Jafar has Iago. Gaston has Lefou. Ursula has Flotsam and Jetsam. Cruella de Vil has Jasper and Horace. The Evil Stepmother has Lucifer. And McLeach has Joanna (probably my favorite villain sidekick!). Sidekicks are usually bumbling, often cute, and almost always add humor to the story. And I think we harbor hope that maybe the sidekick is simply brainwashed and will switch sides to become good. We love the sidekicks, don’t we?

As I compared these villains to their evil counterparts, I realized that most Disney villains, at least in the traditional animated films, are purely and fully bad. We don’t get their backstory or why they went to “the dark side” (although I understand that some of the newer, live-action remakes explore these a bit more).

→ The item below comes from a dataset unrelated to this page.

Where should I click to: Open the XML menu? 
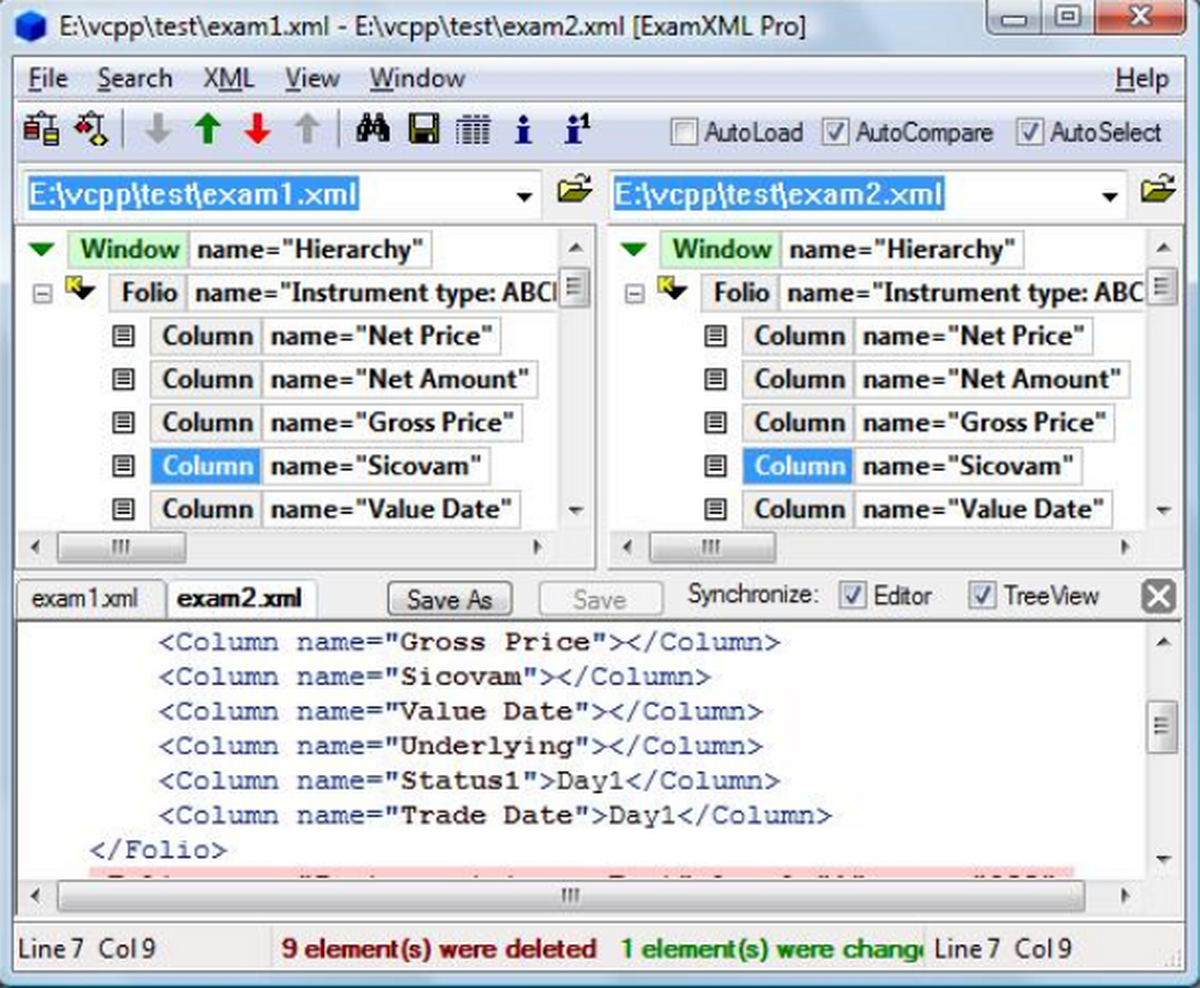click(228, 79)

To balance that, enter: The Sidekicks.
This is a really great juxtaposition for kids, who are too young to understand the nuances of good vs. evil within the same person. It’s like when my daughter asked me about the U.S. Civil War, “So, was the North the good guys and the South the bad guys?” Hold up, little girl. Motivations are complicated, there are good and bad on both sides, and every person has good and bad in them. It’s not an easy conversation for a seven-year-old.
But I’m going to keep this villain-sidekick study in mind as I prepare to write my first “bad guy” (actually, “mean girl”). What’s good and what’s bad inside a single person? How do these propensities battle with one another? Is it as simple as an angel and a devil on everyone’s shoulders? What if these villains and sidekicks were combined into a single entity? How can I make my readers actually like my villain, even if it’s just a little?
I’m definitely looking forward to the creative exercise.